This word is so succulent I can scarce believe I haven’t done a tasting of it before. Given my occasional inadvertent retastings, you might expect to have spotted it here five times already. But no dice. Well, my quidnunc, today you get your quincunx, and cuncti simus concanentes.*

You may think this a novel word, but it is no new coinage. Indeed, though it is the title of a well-known recent novel by Charles Palliser (I’m told it’s very good), it comes from an old Latin coin. And it has since then acquired a phalanx of uses.

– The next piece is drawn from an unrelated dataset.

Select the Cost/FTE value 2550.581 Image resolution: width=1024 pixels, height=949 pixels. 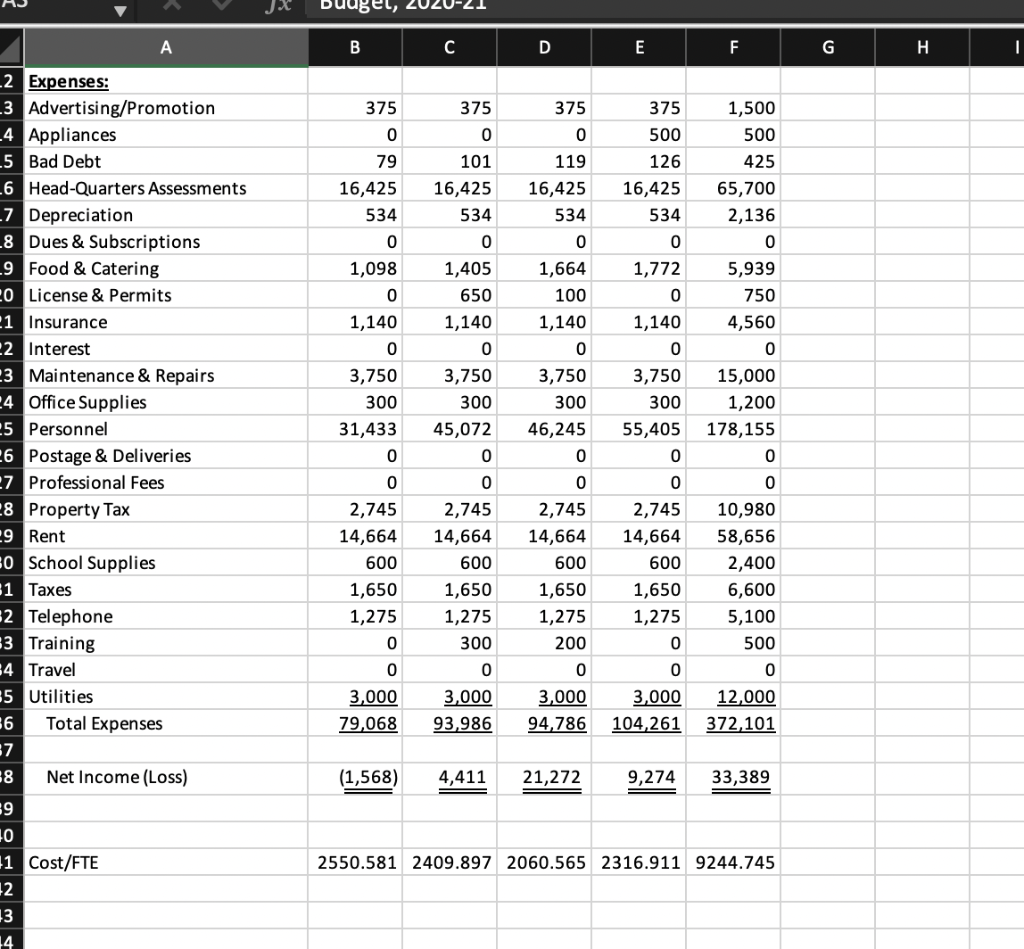pyautogui.click(x=355, y=862)
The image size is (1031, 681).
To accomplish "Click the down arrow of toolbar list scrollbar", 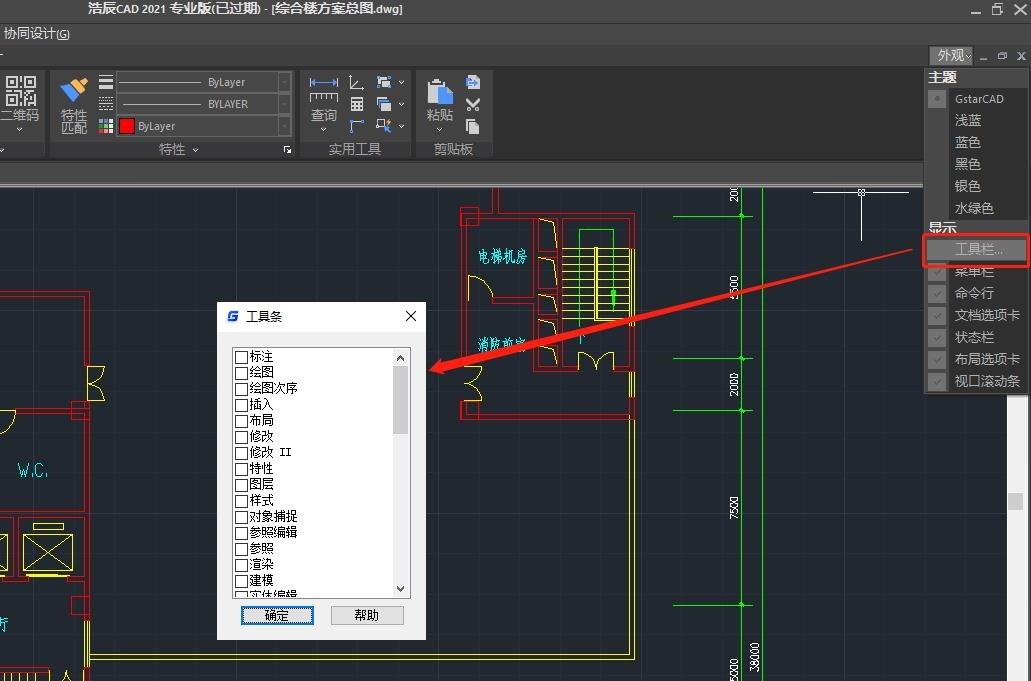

Let us start at the origin. Latin for ‘five’ is quinque; Latin for ‘twelfth’ is uncia (source of our word ounce), and uncia in Roman coinage was a twelfth piece of an as, as it happens – an as was the standard bronze coin. Put the two together and you get quincunx, the coin worth five twelfths. It was marked with five dots, and often the five dots were in the pattern we now associate with the 5 side on a die: ⚄ (box not included). Ergo, it is like the symbol for “therefore” ∴ and the same again inverted (why? “because”: ∵) and meeting in the middle at the tips. What’s it there for? Because! Connect the dots.

The pattern is in many places if we wish to find it. We may plant trees in this formation, or arrange heraldic patterns, or design buildings, or draw maps, or deploy legionaries into battle, or form the engines on a rocket, or get a tattoo (Thomas Edison had a quincunx tattooed on his forearm). Mark your ballot with a cross in a box and the vertices are in a quincuncial arrangement.

It is thus a surprise and a pity that we do not see the word more often; I can go through twelve fifths of Scotch (at no more than an ounce a day) between hearing it and hearing it again. Perhaps people delight in it so much they are a little afraid to put their tongues to it? Look, it uses the mouth so well: it starts with a kiss of the lips and a release at the velum, /kw/, and then it feints toward the tip but stays back, twice a nasal and crisp stop /ŋk/ before at last softly hissing with the licking tip /s/. The vowels move, but gently: they are the first sounds of “in” and “under.” It is so crisp and sweet, like biting a red delicious – or a slice of quince.

And the spelling! There are two cups and two caps, u and n and again and again, and i c as well. And there are our two craziest letters, q and x; the first is incomplete without u, and the second is two sounds lying together as one, like the crossed line segments that make it x – forming, at their tips and intersection, the fulfillment of the sense itself: a quincunx.

*Latin for ‘let us sing together’

One response to “quincunx

  1. It surprises me that a word-taster such as yourself wouldn’t mention in connection with the Quincunx the famed “Garden of Cyrus” essay by Sir Thomas Browne, – not only is the essay a masterpiece by a master of prose, but Browne was a font of font of fine words himself: words like “suicide” and “ambidextrous” and “electricity”, as well as less frequently encountered wonders like “canorous” and “balneation.” He’s apparently number 70 in the OED’s top cited sources for words, and someone well worth investigating in the search for new lexical flavors.